SELECTED EXTRACT Start Marker

Presidential candidate Sen. Marco Rubio, R-Fla., slammed Planned Parenthood Monday, accusing the nation's largest abortion provider of pushing women into abortions for the purpose of harvesting their babies' tissue for profit.
Rubio, who appeared on KCCI 8 in Des Moines, Iowa, spoke on a host of issues that included religious liberty, Iran, Kim Davis, immigration, and the current political landscape.
"Planned Parenthood has been exposed for the trafficking of human fetal tissue," declared Rubio, who asserted that Planned Parenthood needed a "thorough investigation" by the U.S. Justice Department and the Internal Revenue Service, something he said "is not happening now."
Rubio argued that Planned Parenthood had lost the "privilege to receive federal funds" and called for their funding to be shifted to clinics that provide healthcare services to women, unlike Planned Parenthood, which doesn't provide obstetrics care or breast cancer screenings.
"Now what you've done is you've created an incentive for people to be pushed into abortions so that those tissues can be harvested and sold for a profit," he said.
Rubio was interrupted by one of the hosts of the program who referred to his comments "a stretch," which he refuted.

SELECTED EXTRACT End Marker

> WHAT IS REQUIRED
In the article on Rubio's remarks about Planned Parenthood, why did Rubio want Planned Parenthood's federal funding shifted to other clinics? Answer in one to three sentences. The records come from a different source and are unrelated to the article.

ENTRIES SHOWN Start Marker

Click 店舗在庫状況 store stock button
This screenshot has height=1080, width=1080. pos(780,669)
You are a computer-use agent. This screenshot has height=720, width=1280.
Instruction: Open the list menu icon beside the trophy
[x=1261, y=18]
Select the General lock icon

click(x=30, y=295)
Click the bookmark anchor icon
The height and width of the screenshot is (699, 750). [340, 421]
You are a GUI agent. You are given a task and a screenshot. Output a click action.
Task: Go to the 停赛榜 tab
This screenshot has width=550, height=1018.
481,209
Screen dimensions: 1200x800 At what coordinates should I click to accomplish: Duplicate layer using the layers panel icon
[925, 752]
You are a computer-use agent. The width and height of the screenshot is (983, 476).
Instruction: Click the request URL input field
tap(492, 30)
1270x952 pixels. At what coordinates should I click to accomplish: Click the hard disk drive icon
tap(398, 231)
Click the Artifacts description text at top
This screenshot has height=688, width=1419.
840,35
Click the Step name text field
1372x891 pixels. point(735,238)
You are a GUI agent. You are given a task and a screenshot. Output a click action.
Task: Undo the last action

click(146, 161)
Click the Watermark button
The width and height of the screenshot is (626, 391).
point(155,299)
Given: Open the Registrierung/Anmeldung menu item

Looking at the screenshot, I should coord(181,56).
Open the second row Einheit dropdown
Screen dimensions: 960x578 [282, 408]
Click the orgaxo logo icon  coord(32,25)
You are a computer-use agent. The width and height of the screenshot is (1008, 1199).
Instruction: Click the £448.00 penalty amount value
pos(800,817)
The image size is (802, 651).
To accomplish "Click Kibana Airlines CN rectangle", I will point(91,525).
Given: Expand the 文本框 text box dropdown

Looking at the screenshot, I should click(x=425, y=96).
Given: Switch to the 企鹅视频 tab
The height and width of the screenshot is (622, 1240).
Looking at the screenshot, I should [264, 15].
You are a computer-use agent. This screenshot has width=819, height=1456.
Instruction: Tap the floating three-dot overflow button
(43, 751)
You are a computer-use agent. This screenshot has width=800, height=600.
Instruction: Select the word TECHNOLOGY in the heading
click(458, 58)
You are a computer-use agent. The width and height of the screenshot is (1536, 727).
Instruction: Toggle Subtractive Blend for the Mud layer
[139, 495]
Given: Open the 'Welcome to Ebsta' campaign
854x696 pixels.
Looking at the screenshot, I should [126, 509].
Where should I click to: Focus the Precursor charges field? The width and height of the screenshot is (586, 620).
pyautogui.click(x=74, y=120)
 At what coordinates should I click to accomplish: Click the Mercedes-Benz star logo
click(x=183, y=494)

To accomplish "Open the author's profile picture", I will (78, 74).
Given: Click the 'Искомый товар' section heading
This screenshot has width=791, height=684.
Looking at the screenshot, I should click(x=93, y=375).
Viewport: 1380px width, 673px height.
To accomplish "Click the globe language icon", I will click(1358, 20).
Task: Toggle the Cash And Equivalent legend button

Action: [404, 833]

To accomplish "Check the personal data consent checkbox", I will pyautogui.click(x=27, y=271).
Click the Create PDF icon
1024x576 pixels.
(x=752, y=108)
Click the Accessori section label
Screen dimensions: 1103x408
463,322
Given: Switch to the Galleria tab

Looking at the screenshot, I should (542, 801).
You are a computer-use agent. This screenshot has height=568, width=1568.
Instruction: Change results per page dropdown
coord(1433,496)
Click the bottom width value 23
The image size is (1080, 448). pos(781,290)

ENTRIES SHOWN End Marker

> WRITTEN REPLY
Rubio wanted the funding shifted to clinics that provide healthcare services to women. He said Planned Parenthood doesn't provide obstetrics care or breast cancer screenings, and he argued that it had lost the "privilege to receive federal funds."